Les expositions associant deux grands noms de l’histoire de l’art, a fortiori de la période héroïque de l’art moderne, sont de plus en plus à la mode. Quand il s’agit d’un musée monographique, la figure de style se mue presque en figure imposée. Cet été, le musée Matisse propose ainsi un dialogue inédit entre le maître des lieux et Joan Miró, dont les noms ont été accolés dans le titre : « MiróMatisse ». « Ce n’est pas un maniérisme typographique mais une façon de faire sentir qu’il s’agit de dégager un terrain partagé et, sur ce terrain, une communauté d’attitudes, plutôt que le détail des relations entre les œuvres de Miró et de Matisse, écrit dans le catalogue Rémi Labrusse, commissaire de l’exposition.

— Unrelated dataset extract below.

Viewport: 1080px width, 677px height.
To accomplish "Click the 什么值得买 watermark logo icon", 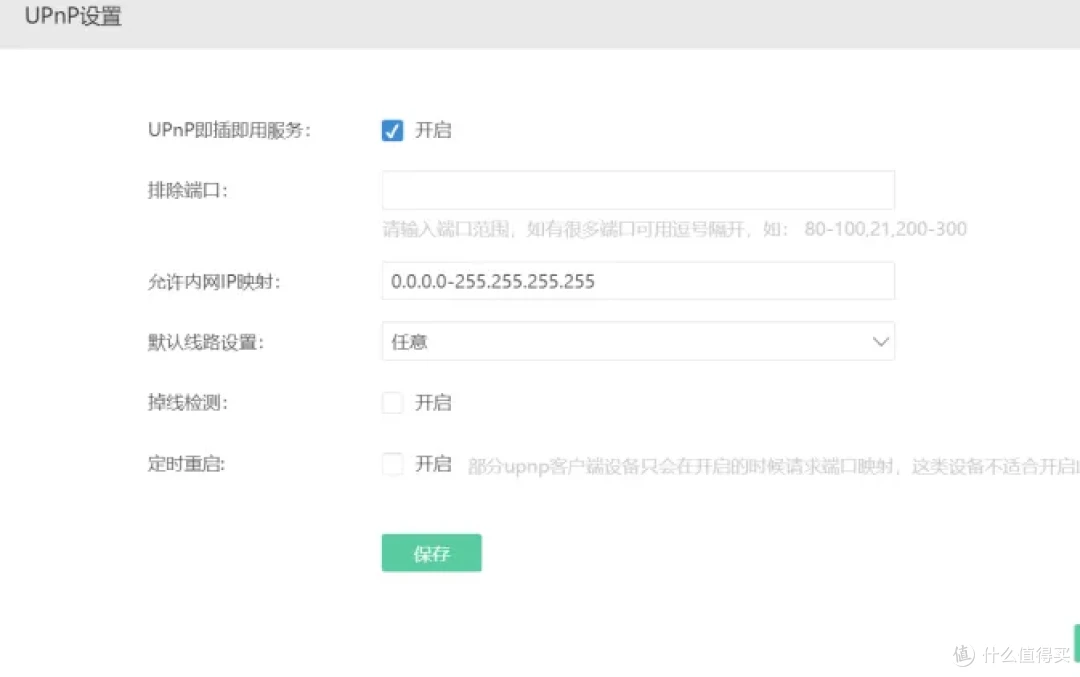I will pyautogui.click(x=963, y=655).
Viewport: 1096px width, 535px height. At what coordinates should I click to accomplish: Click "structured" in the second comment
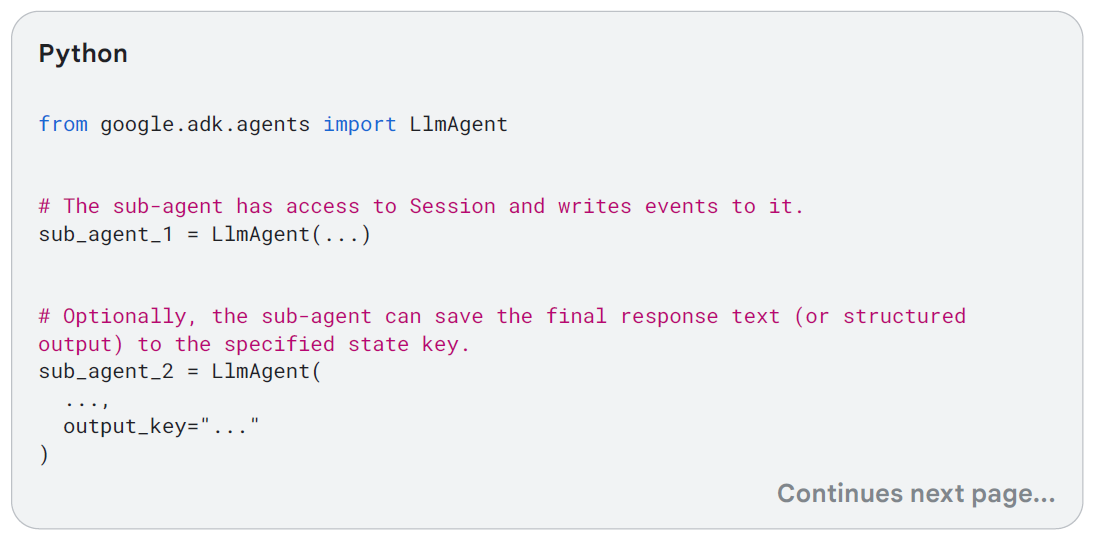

Sans rivalité ni imitation, en amont des ressemblances et des divergences de styles, de sujets, sociales ou philosophiques, quelles intuitions profondes ont permis à une compréhension mutuelle de se développer entre les deux artistes ? » L’exposition niçoise insiste sur l’admiration qu’éprouvaient l’un pour l’autre le peintre né au Cateau-Cambrésis et celui d’origine espagnole. Miró fut profondément marqué par la période fauve de son aîné de 24 ans tandis que Matisse, qui dut surmonter une longue période de doute, ne cachait pas son admiration pour le jeune artiste qu’il plaçait parmi les plus talentueux de l’époque. Tous deux se lient d’amitié en 1934, après s’être rencontrés grâce à Pierre Matisse, fils du peintre et marchand de l’Espagnol aux États-Unis. L’exposition présente notamment une lettre de Miró à Matisse qui accompagne une coupure de presse d’un journal barcelonais où apparaît un article consacré au Français.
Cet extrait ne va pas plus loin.